> **Description of the task**: Reproduce the data word for word, keeping every line complete.
Materials provided section start
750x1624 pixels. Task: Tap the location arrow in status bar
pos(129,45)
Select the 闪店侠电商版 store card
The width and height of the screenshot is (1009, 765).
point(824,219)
Materials provided section end
> **Finished exercise**:
750x1624 pixels. Task: Tap the location arrow in status bar
pos(129,45)
Select the 闪店侠电商版 store card
The width and height of the screenshot is (1009, 765).
point(824,219)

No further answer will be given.